● **Activity**: In the passage about political imprisonment in Iran, why was a wall put up overnight, blocking off the prisoners' corridor? Answer in one to three sentences.

● **Selected text**:
%%

Another source of survival is any contact we manage to have with the outside world. I describe visits from our families, which we are sometimes allowed and sometimes denied - the poignancy of speaking to one's parents through a glass wall, over a telephone, with the threat of being cut off at any moment if anything politically sensitive is mentioned, of hearing one’s mother begging one to confess in order to be released, or seeing one’s proud father cry. Other contact with the outside world comes through books that have either been smuggled from the store of confiscated goods from new arrivals or borrowed from prison libraries. We devour any literature we can get our hands on that can feed our minds and spirits – Brecht is one of our favourites. We copy out whole books and pass them on in secret. We have no access to radio, but the heavily censored government newspapers are available for us, unless we are under punishment. The televisions in or rooms and on our wings are there for propaganda purposes and give us little or distorted access to the world outside. When public 'confessions' of prisoners are broadcast, we are compelled to watch them. Desperate for news from outside Iran, a friend and I write to friends in Europe. We never receive a reply. Our only hope comes when we hear there is to be a visit from the head of a UN Human Rights Commission. The night before, we debate the risks of trying to make contact with him. The following morning we wake to discover a wall has been erected overnight, blocking off our corridor. The prison authorities are taking no chances. He comes twice more, the last time coinciding with the day of my release. His interception has resulted in my and other prisoners’ early release.
The book depicts the day-to-day life of women political prisoners, their sleeping, eating and washing arrangements, the difficulty of privacy and of maintaining a sense of identity. It also offers an informal study of the psychological effect of prison on a female population, with observations on and conversations between a core of women I was in close contact with. As such it is not only about my struggle to survive these difficult years but an account of women’s experience in prison, a subject that has not been much written about.
The book closes with a brief account of my life in Iran after my release and the difficulty of picking up the threads of normal life again. I describe how, after my arrival in this country with my story still locked inside me, I continued to suffer from nightmares. These are gradually eased as I begin to release my story in the context of psychotherapy and testimonial writing at the Medical Foundation for the Care of Victims of Torture. Telling and then writing my story and remaining politically active in defiance of what was inflicted on me has been of enormous importance in reconstructing and making sense of my life.

%%

● **Listed records**:
%%

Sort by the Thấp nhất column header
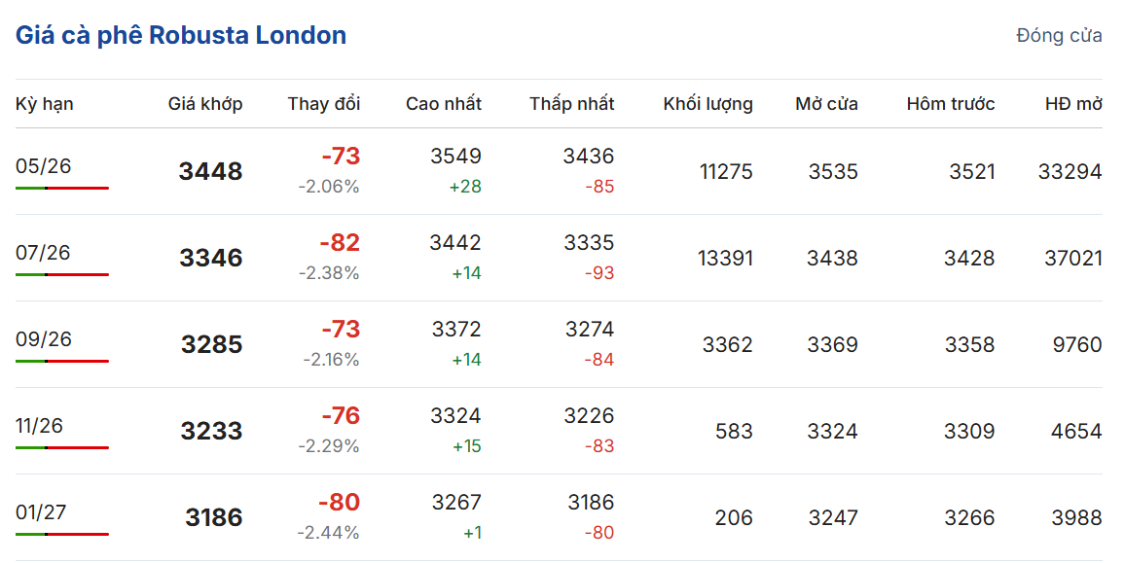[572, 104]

%%
%%

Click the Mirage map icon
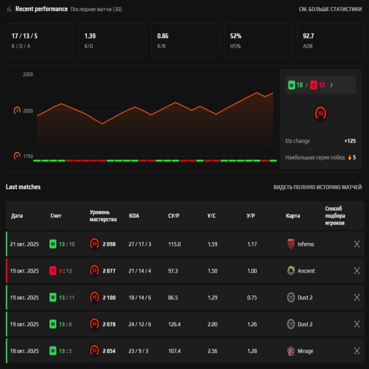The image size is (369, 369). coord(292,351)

%%

● **Completed task**: The wall went up the night before a visit from the head of a UN Human Rights Commission, after the prisoners had debated the risks of trying to make contact with him. The prison authorities were taking no chances.